The Economist (
The world’s monetary system is breaking down
“THERE IS no longer any need for the United States to compete with one hand tied behind her back,” Richard Nixon, then America’s president, told his countrymen in August 1971. With that speech, he heralded the end of the postwar economic order, suspending the convertibility of the dollar into gold and putting up tariffs on imports. The survival of today’s order, which emerged from the chaos that followed, now looks increasingly in doubt. In other circumstances, its demise might not have been mourned. But with each passing August day, the prospects for a happy shift from one global monetary regime to another look ever grimmer.
The seemingly simple act of trading across borders is complicated by the fact that most countries have their own currencies, which move in idiosyncratic ways. Governments’ efforts to manage these wobbles are constrained by certain trade-offs. Pegging currencies to an external anchor to stabilise their value means either ceding control of domestic economic policy or restricting access to flows of foreign capital. Systems of monetary order, which resolve these trade-offs in one way as opposed to another, work until they do not. The context for America’s economic showdown with China is a system that worked once but no longer does.
Such things happen. The first great age of globalisation, which began in the late 19th century, was built atop the gold standard.
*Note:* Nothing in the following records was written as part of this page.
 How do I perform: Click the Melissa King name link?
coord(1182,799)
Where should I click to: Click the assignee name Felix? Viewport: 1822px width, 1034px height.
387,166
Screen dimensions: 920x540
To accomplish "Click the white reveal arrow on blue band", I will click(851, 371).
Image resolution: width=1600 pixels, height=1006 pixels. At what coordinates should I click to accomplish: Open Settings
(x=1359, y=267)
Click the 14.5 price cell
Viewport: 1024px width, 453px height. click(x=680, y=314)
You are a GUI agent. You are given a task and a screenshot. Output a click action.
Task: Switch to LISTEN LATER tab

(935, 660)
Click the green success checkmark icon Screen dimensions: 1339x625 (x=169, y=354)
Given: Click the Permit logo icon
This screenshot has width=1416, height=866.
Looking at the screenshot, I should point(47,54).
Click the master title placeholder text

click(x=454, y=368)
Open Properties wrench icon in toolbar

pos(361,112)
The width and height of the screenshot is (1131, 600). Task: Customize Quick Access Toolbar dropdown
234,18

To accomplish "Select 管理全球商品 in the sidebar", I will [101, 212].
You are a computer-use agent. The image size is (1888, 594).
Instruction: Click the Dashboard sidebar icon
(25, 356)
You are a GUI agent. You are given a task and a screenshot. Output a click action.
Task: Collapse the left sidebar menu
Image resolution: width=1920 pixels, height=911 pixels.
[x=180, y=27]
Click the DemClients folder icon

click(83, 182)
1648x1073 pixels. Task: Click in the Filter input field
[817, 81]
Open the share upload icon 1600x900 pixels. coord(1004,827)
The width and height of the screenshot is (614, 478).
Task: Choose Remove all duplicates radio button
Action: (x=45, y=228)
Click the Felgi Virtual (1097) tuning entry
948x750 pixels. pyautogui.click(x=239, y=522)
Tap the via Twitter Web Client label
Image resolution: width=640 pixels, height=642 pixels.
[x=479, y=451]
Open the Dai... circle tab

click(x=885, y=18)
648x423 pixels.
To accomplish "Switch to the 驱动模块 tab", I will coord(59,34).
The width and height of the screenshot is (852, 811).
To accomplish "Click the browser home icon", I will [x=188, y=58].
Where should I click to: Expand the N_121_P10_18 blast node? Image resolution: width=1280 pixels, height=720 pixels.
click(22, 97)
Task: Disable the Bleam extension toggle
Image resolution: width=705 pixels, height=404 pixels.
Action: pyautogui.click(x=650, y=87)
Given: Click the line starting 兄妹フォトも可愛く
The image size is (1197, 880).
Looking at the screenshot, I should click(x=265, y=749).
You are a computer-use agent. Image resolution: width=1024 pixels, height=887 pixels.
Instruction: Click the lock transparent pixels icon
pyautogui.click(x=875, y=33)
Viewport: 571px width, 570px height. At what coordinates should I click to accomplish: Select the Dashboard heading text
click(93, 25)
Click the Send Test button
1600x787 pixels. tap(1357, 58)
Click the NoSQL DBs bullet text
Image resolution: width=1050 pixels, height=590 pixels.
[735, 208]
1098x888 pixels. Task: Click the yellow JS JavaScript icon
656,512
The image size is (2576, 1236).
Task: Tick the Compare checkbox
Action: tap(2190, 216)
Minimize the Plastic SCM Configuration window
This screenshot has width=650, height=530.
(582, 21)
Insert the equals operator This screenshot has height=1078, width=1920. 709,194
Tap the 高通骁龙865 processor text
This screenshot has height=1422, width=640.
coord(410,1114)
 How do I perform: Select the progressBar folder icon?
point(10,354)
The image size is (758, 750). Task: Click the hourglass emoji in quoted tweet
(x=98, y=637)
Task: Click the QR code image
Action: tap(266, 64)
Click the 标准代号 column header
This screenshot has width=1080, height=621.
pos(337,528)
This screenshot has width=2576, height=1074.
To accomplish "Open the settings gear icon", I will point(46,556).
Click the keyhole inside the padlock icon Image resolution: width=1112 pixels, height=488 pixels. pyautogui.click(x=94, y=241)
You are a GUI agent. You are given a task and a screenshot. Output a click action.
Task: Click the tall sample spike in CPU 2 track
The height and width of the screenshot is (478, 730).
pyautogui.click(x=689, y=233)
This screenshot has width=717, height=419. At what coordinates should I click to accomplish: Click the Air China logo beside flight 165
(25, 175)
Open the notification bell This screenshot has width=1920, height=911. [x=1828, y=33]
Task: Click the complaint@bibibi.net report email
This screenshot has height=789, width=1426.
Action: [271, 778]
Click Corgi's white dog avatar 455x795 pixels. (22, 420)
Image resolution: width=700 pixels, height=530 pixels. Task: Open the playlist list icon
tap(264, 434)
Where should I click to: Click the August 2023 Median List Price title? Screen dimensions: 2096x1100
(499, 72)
Governments fixed the value of their currencies to gold, sacrificing some control over the domestic economy. This trade-off became untenable during the Great Depression of the 1930s, when governments reneged on their monetary commitments. As one after another devalued, angry trading partners put up tariffs, and the world retreated into rival currency blocs. In 1944 Allied nations had another go at crafting a monetary order at a conference in Bretton Woods, New Hampshire. Participating countries fixed their currencies to the dollar (with some room for adjustment). The buck, in turn, was pegged to gold. This setup survived a mere quarter-century. As America’s trade balance sagged and inflation rose in the 1960s and 1970s, faith in the dollar’s peg to gold waned. Drastic fiscal and monetary belt-tightening might have restored its credibility abroad, but at great cost at home. Forced to choose between the domestic interest and the survival of the global monetary system, Nixon abandoned America’s Bretton Woods commitments.